▶ [Exercise prompt]:
Without its pictures, the listing below is to be transcribed exactly.

+++

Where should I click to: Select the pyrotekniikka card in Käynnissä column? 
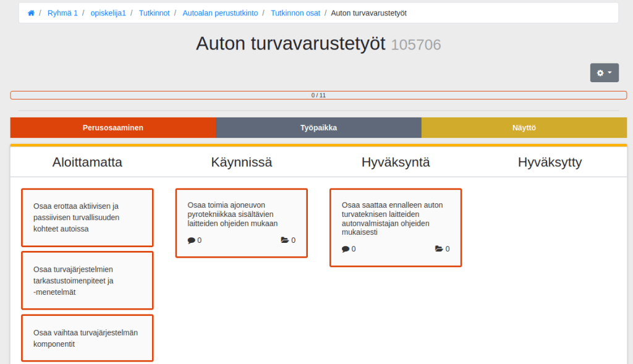pos(241,213)
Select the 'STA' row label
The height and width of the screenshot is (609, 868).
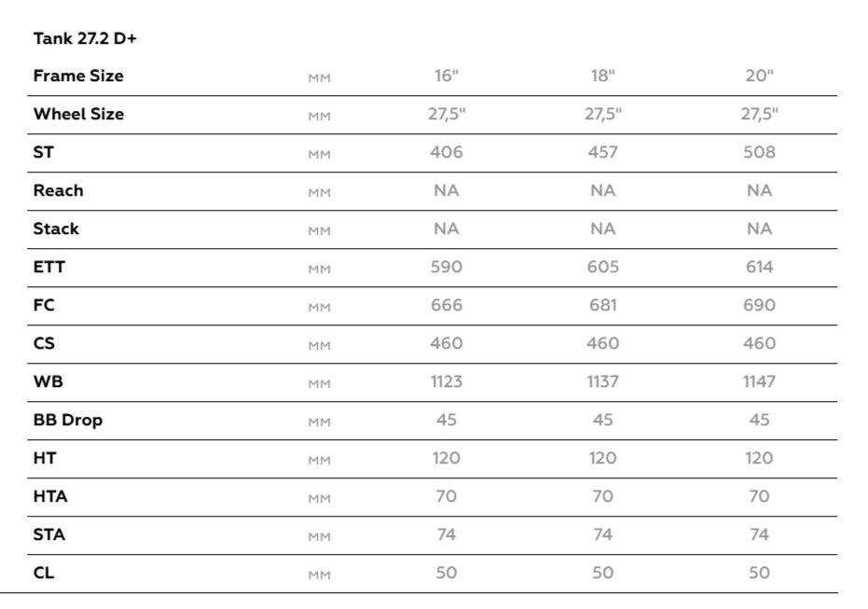click(x=49, y=534)
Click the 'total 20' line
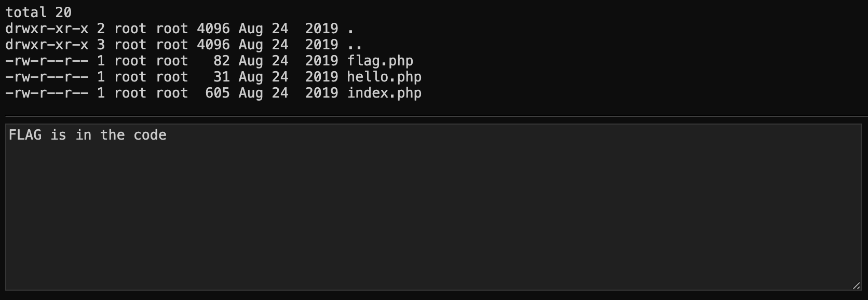The image size is (868, 300). click(38, 12)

+++

▶ [Answer space]:
Where should I click to: Select the pyrotekniikka card in Käynnissä column? 
pos(241,213)
Select the 'STA' row label
The height and width of the screenshot is (609, 868).
click(x=49, y=534)
Click the 'total 20' line
The image size is (868, 300). click(38, 12)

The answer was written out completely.